Give only the number of lines in these records that contain the word "browser".

Excerpted data:
- Opening Delimiter -
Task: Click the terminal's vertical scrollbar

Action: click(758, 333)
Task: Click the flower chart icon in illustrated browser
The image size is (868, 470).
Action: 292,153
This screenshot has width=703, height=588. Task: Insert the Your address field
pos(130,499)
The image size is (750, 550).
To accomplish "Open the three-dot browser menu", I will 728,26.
- Closing Delimiter -
- Opening Delimiter -
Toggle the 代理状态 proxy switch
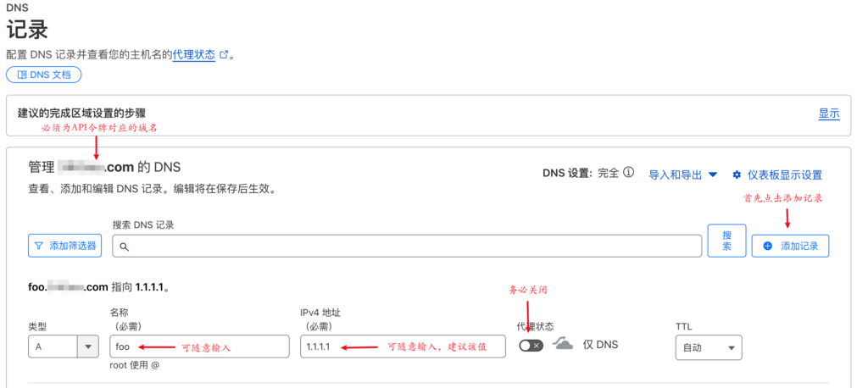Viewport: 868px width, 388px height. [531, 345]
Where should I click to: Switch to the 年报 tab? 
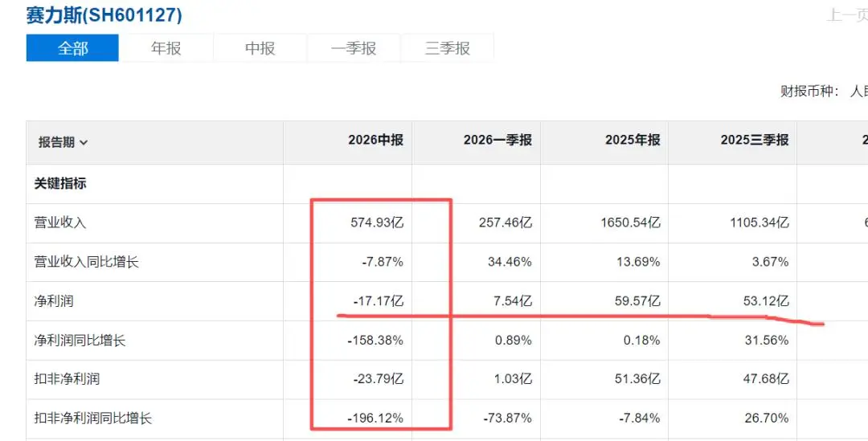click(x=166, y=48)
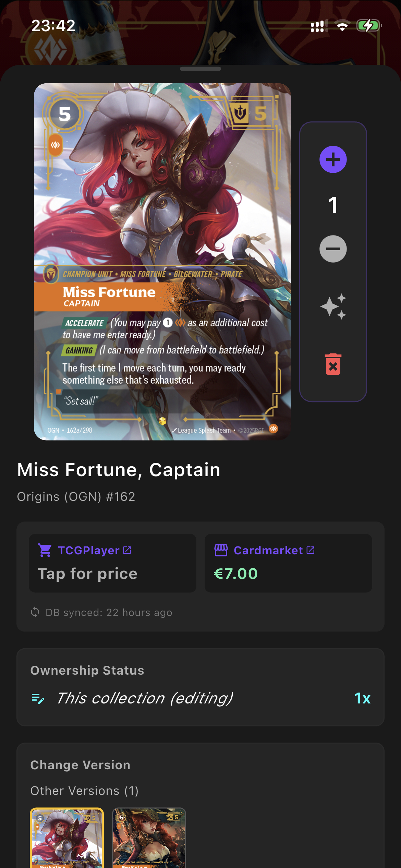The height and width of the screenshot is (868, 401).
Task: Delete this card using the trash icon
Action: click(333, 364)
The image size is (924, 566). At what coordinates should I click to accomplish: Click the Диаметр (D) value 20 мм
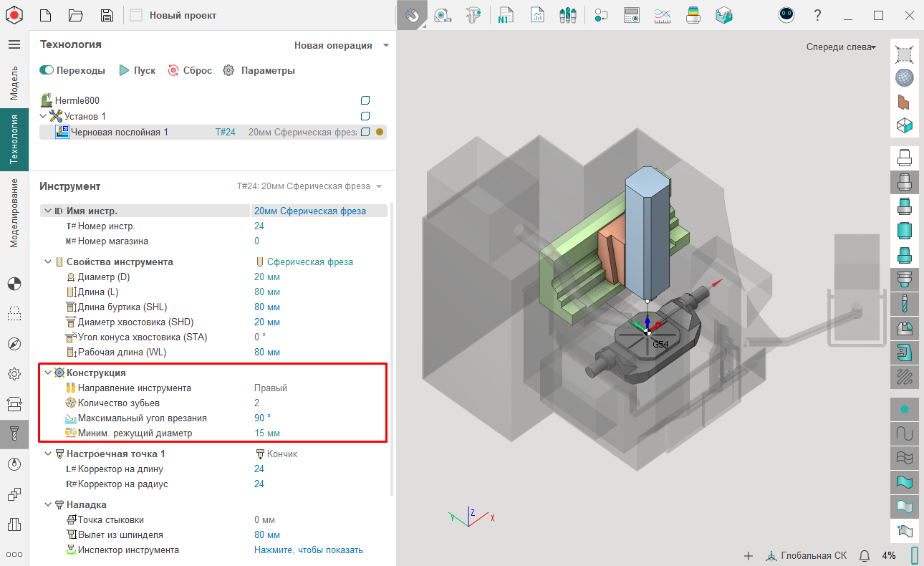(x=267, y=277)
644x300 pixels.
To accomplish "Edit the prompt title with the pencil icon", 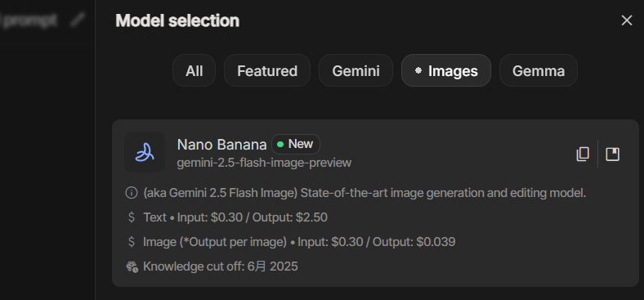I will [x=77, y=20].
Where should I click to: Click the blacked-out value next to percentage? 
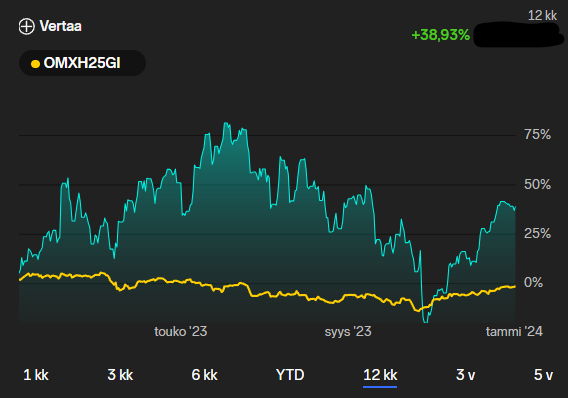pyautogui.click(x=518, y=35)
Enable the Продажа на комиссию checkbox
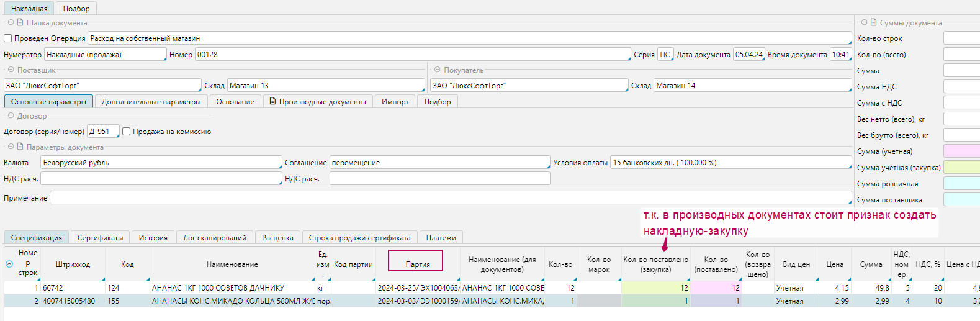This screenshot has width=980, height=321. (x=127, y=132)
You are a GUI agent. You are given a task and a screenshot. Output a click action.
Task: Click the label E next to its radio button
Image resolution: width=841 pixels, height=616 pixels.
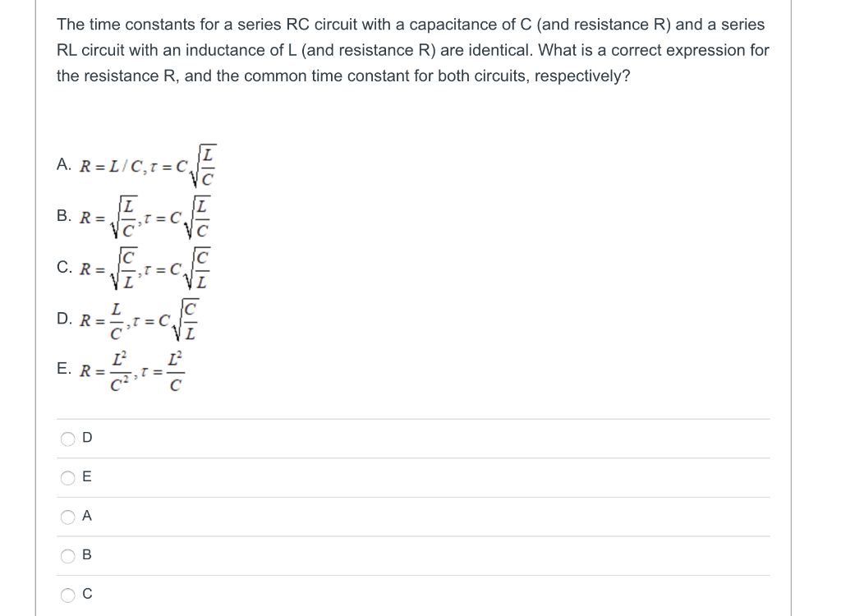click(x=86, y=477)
- Closing Delimiter -
Response to this exercise: 2